Aim of the task
Copy every line of the entries below word for word, but leave the pictures out.

Record excerpts
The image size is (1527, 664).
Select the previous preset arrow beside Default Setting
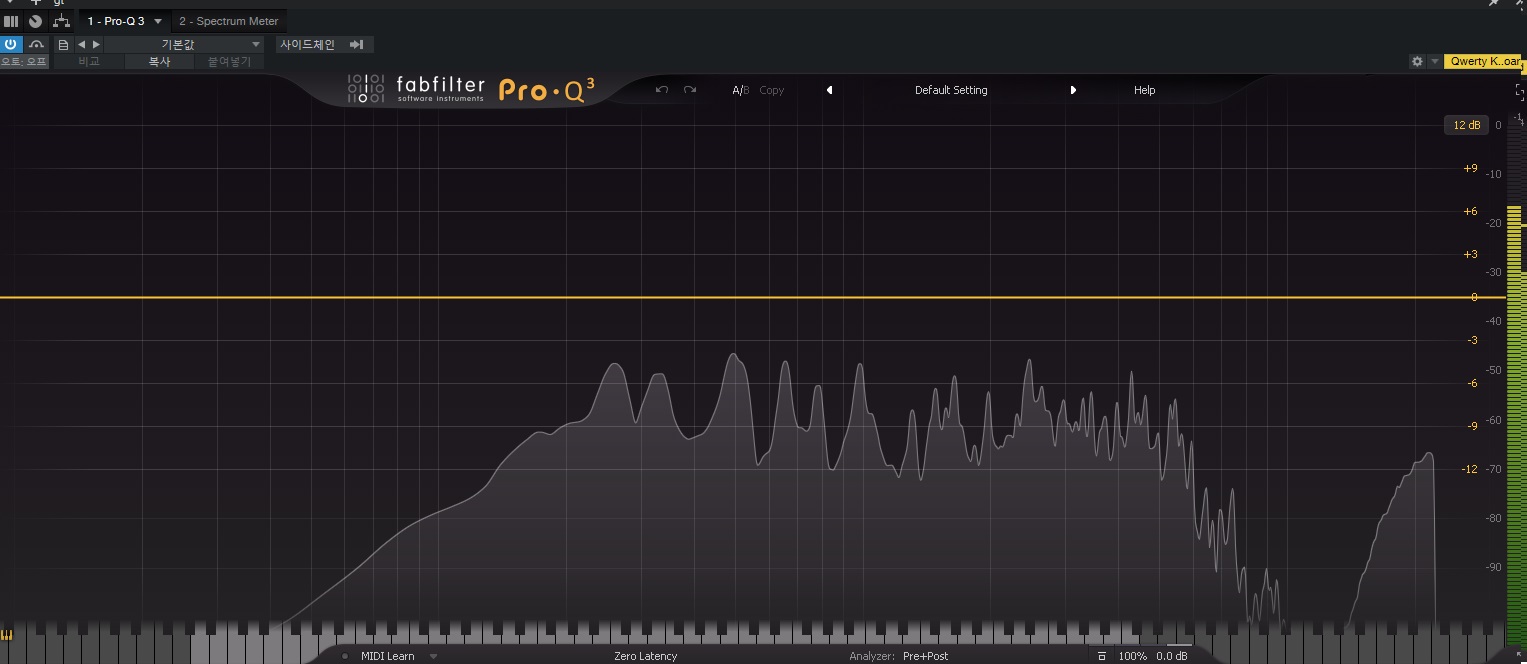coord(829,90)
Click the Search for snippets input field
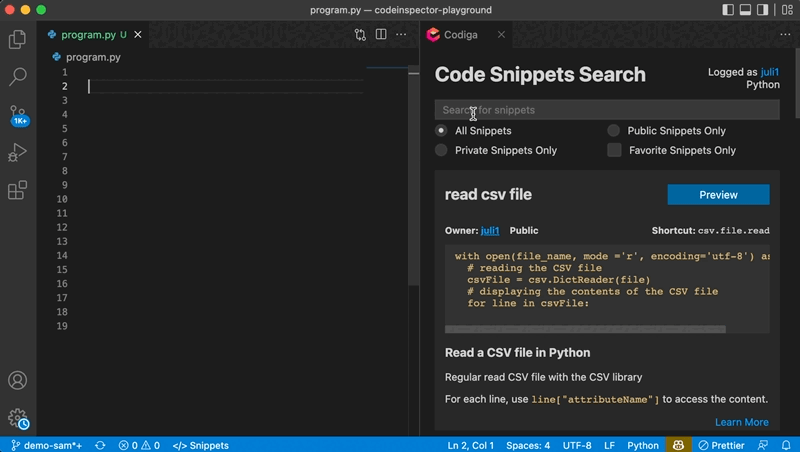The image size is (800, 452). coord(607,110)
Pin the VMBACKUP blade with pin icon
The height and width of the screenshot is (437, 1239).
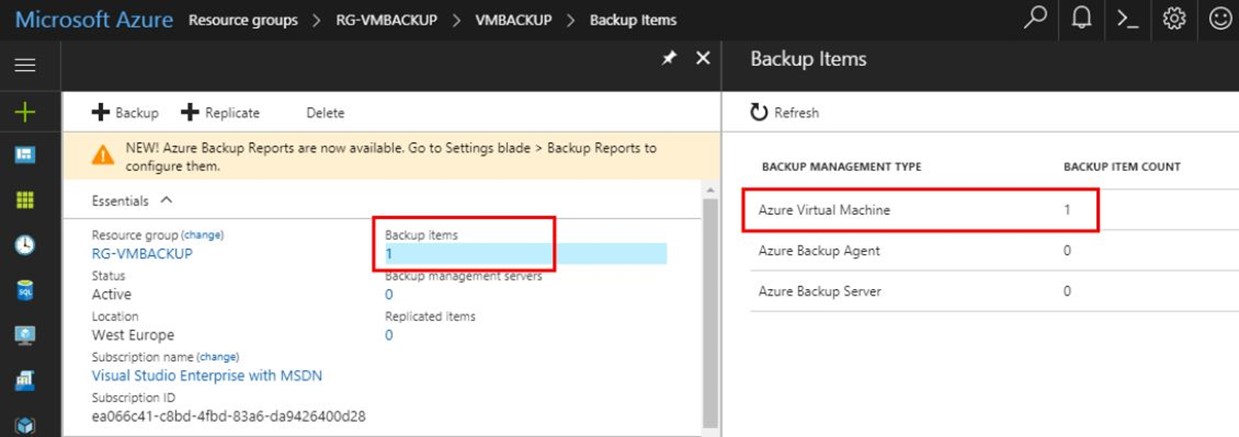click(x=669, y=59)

The completed task
The image size is (1527, 664).
Select the previous preset arrow beside Default Setting
coord(829,90)
Click the Search for snippets input field
The image size is (800, 452). coord(607,110)
Pin the VMBACKUP blade with pin icon
The height and width of the screenshot is (437, 1239).
click(x=669, y=59)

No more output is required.